The scan process itself is probably the program’s main asset – it is fast and uses a comparison algorithm that instead of relying in similar file names, sizes, or last modified dates, checks the content of the possible candidate files to determine if they’re identical or not. According to the developers, this comparison method results in a 100% accuracy in the detection of duplicate files. This may be true with certain types of files, such as text-based documents and audio files, but offers mixed results when dealing with video files. Thus, tests with MP3 files rendered excellent results, detecting with a high level of accuracy those files that were identical. The program was equally precise when dealing with Word or PDF files, but found a large number of false positives when checking video files. Videos with a completely different name but with the same size and video format were identified as duplicates, when they were clearly different chapters from different seasons, even though within the same series.

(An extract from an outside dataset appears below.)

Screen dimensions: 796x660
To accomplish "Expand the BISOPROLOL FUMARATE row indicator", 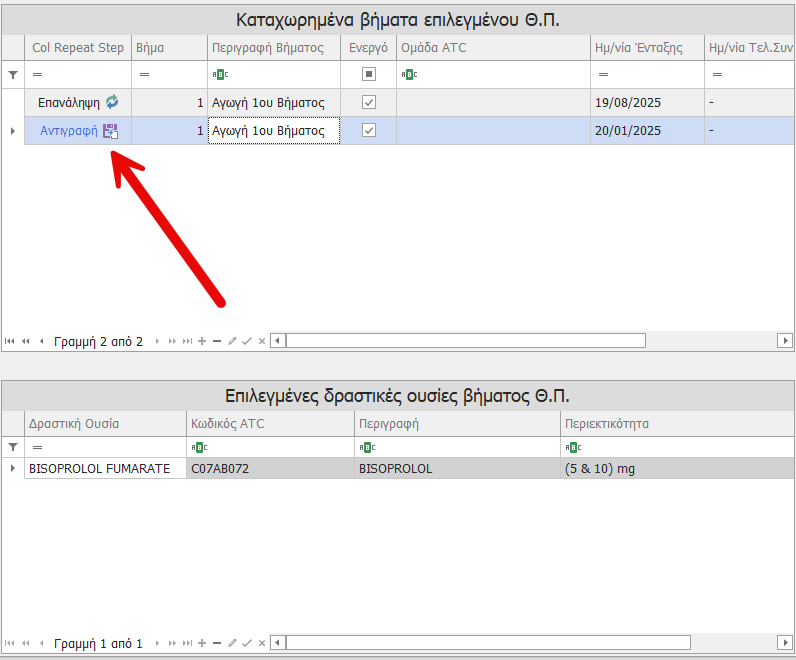I will pos(13,468).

The program checks automatically all files considered as duplicates so that you can delete all of them at once if so desired. It will leave one file from each group unchecked for you to keep at least one copy of the files. In order to locate the different file groups at a glance, they are presented in alternate colors. You are advised to double-check if the files to be spared are the ones you wish to keep. Think of duplicate folders with identical files in them but located in different drives, or identical files in different folders – you may want to check that all the remaining files belong to the same folder and/or are located in the same drive. The trial used for this review could only delete one duplicate file at a time, so I had to uncheck all candidates and check the file I wanted to get rid of. The program deleted the selected file and then refreshed the list and checked all possible duplicates again automatically, forcing me to uncheck them all again and find and check manually the duplicate file I wanted to get rid of next. I can think of most efficient ways of doing this.

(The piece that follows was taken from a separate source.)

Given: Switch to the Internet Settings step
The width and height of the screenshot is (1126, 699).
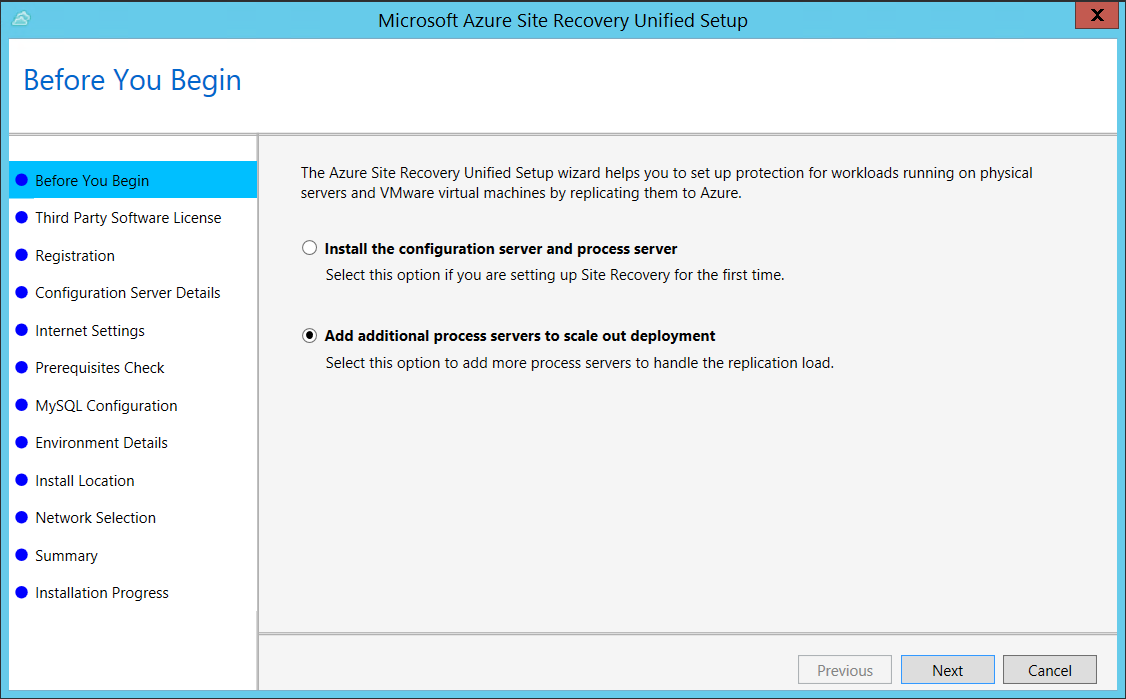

In broad terms, Duplicate File Finder Plus looks like an efficient and reliable tool. It proved to be trustworthy when looking for duplicate text files and audio files, but the detection of duplicate video files requires extensive fine-tuning. I can understand that duplicate finders can’t rely on file names only to detect possible candidates, but they shouldn’t rule out that parameter so lightly. When everything else fails, file names can be very revealing.